W 2016 Polska miała najmniejszą dziurę w finansach publicznych od dziewięciu lat. Zupełnie niechcący

Rafał Hirsch
GUS podał najnowsze dane o stanie finansów publicznych Polski w 2016 roku. Sytuacja wygląda najlepiej od 2007 roku - deficyt jest mniejszy niż oczekiwano.

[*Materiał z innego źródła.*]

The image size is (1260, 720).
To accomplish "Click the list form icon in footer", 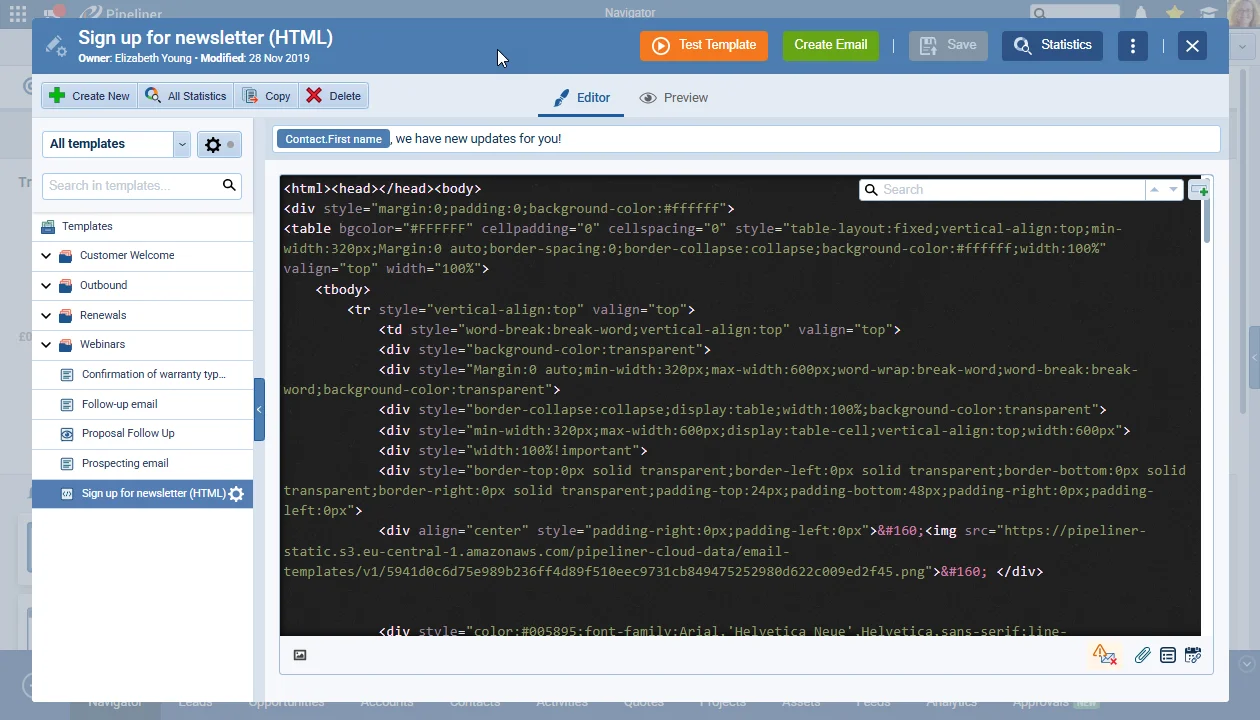I will (1167, 656).
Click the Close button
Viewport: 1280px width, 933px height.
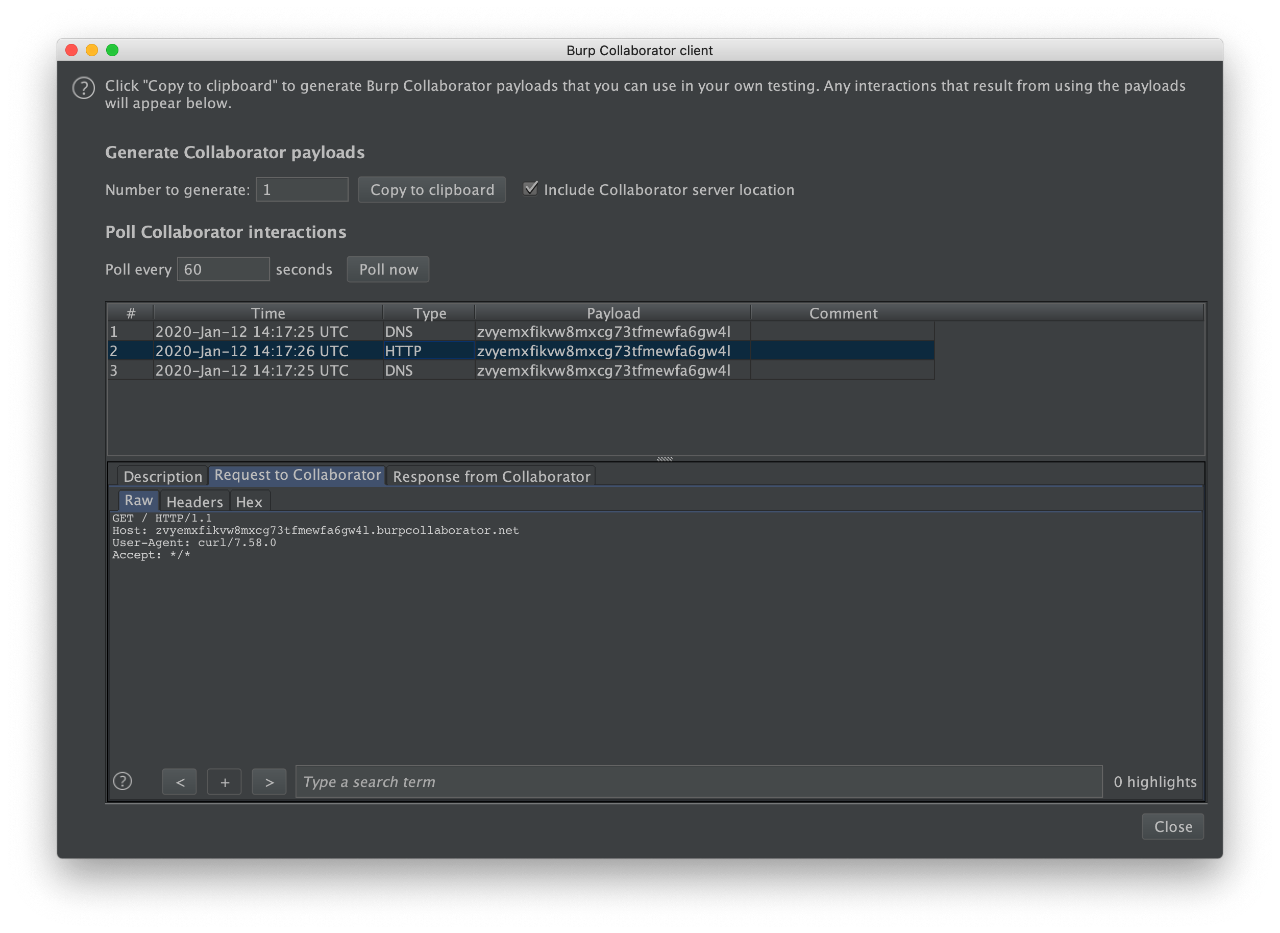coord(1172,827)
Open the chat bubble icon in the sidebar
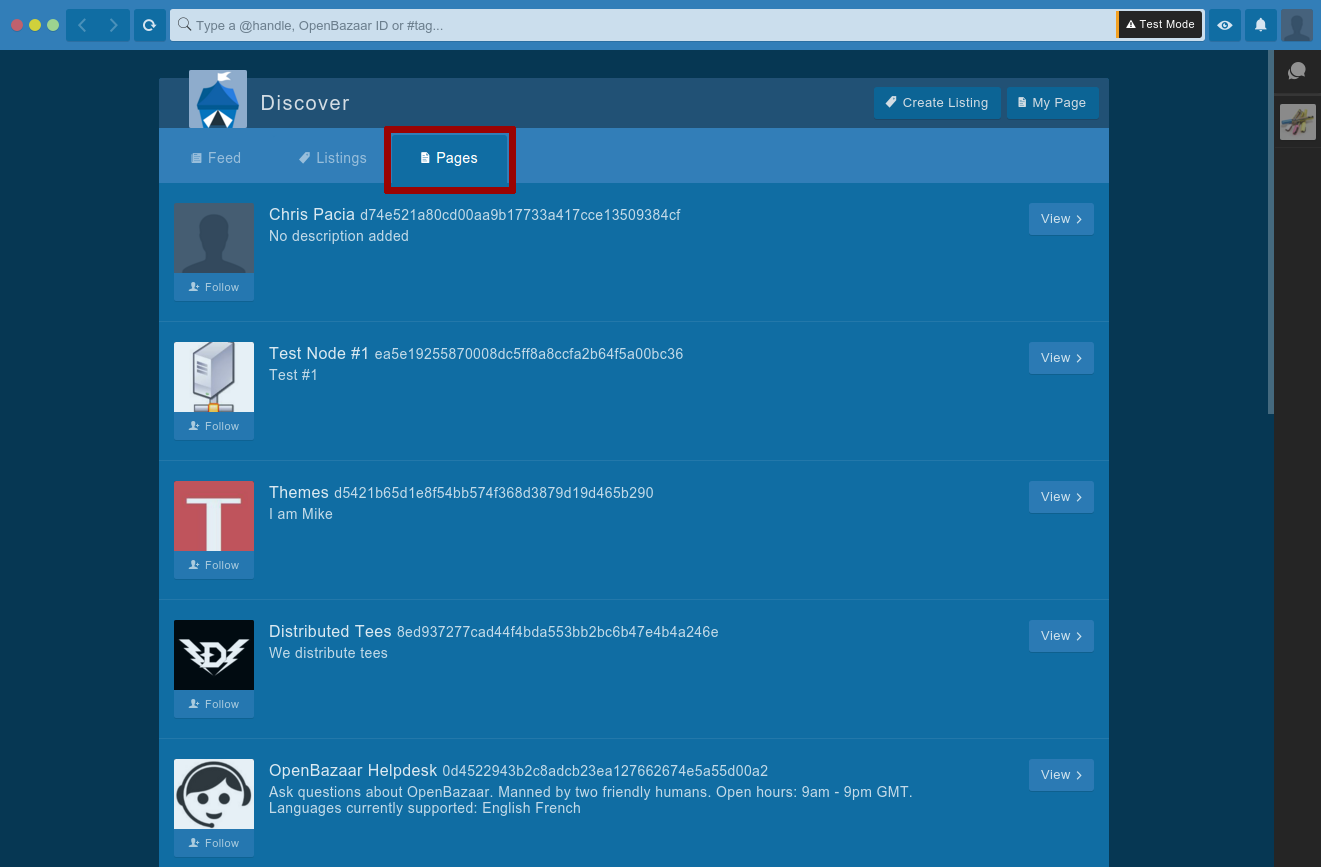The image size is (1321, 867). coord(1297,71)

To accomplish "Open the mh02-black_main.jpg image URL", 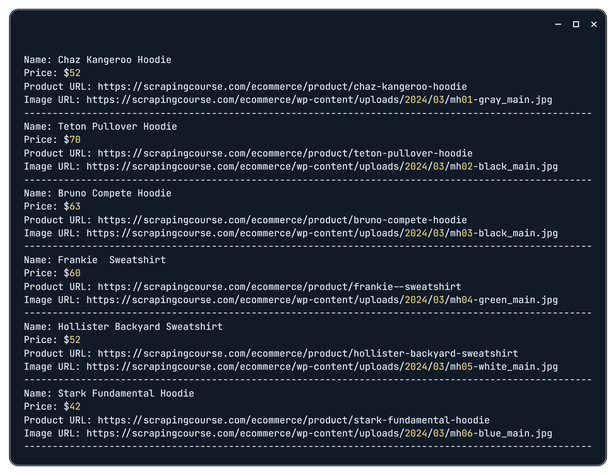I will click(321, 167).
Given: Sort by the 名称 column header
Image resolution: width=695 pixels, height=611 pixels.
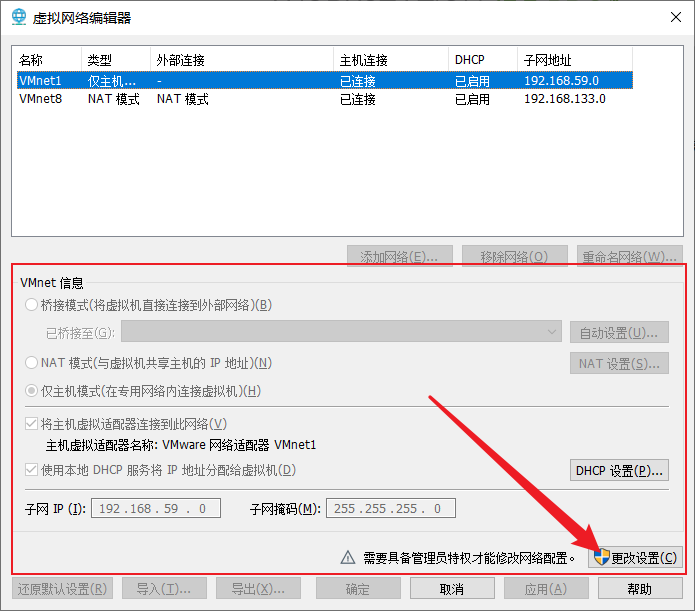Looking at the screenshot, I should tap(46, 60).
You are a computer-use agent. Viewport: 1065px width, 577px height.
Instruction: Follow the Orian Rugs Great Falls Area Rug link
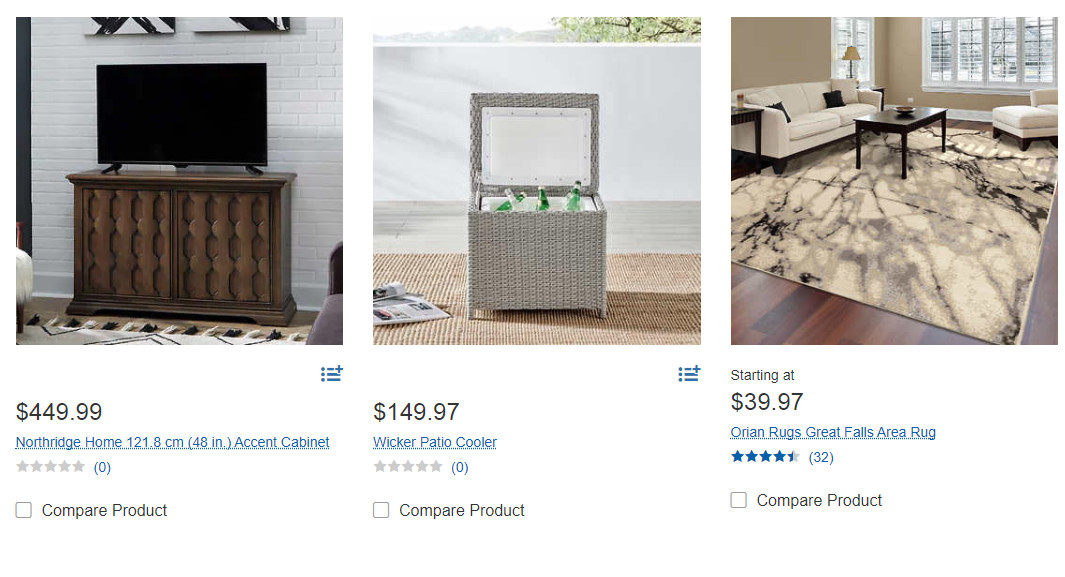tap(833, 432)
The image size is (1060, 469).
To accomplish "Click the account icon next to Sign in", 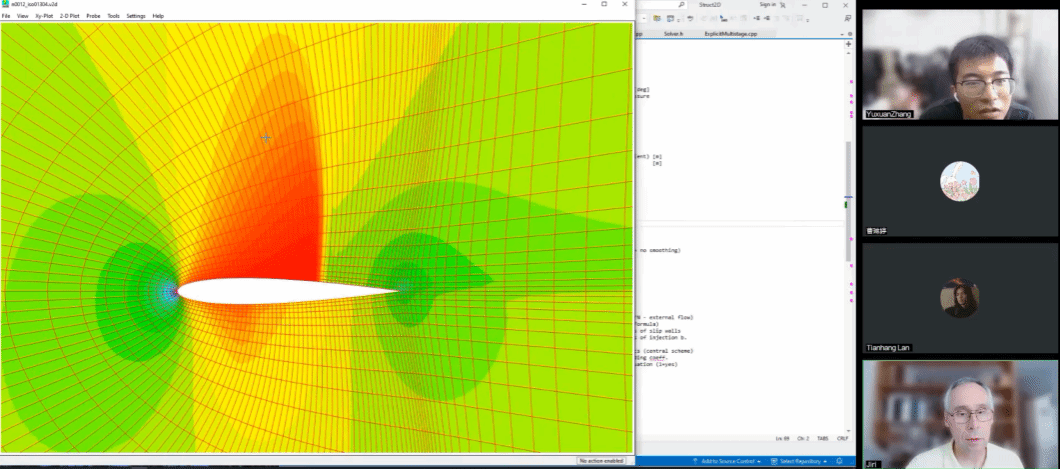I will click(784, 5).
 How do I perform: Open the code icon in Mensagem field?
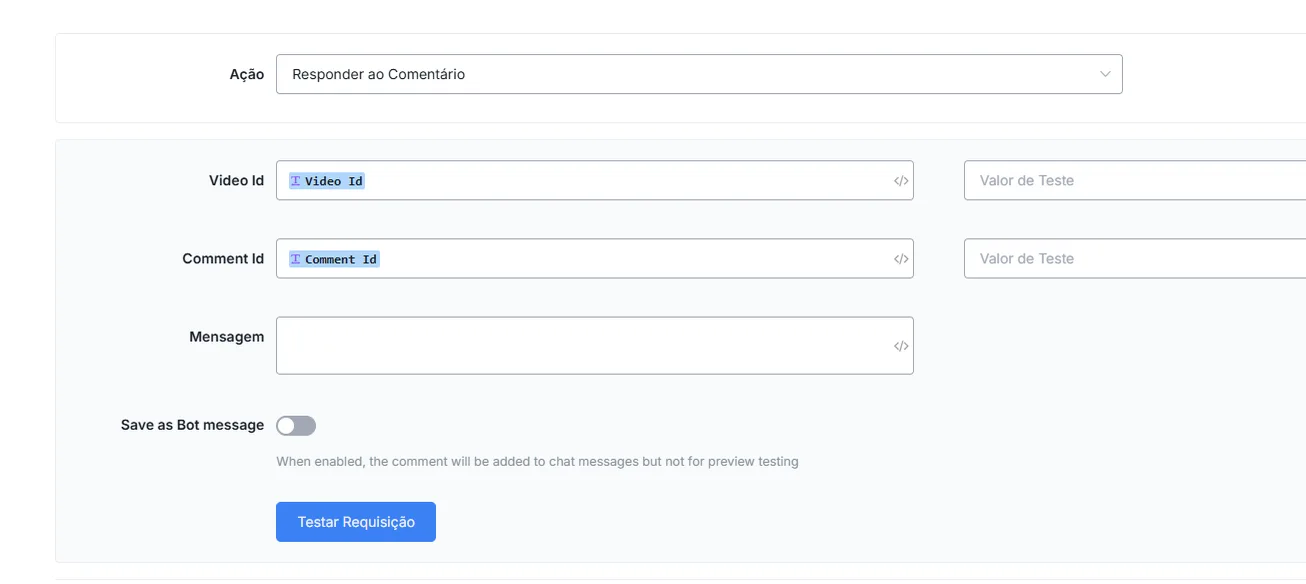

Ale miało być inaczej.

Świetne dane

Deficyt w 2016 roku wyniósł 2,4 procent PKB. GUS właśnie wysłał do Brukseli notyfikację fiskalną, w której podaje dane dotyczące deficytu za dany rok i poziomu długu publicznego na zakończenie danego roku. 

Deficyt "sektora instytucji rządowych i samorządowych" na poziomie 2,4 procent PKB jest najmniejszy od 2007 roku, kiedy to jedyny raz w historii III RP był poniżej 2 procent i sięgnął 1,9 procent PKB.

Sektor instytucji rządowych i samorządowych to cała sfera finansów publicznych utrzymywana z podatków i obowiązkowych składek obywateli - czyli to nie tylko budżet państwa, ale także ZUS oraz budżety samorządów. I to własnie w samorządach można znaleźć klucz do zagadki wyjątkowo niskiego deficytu w 2016. 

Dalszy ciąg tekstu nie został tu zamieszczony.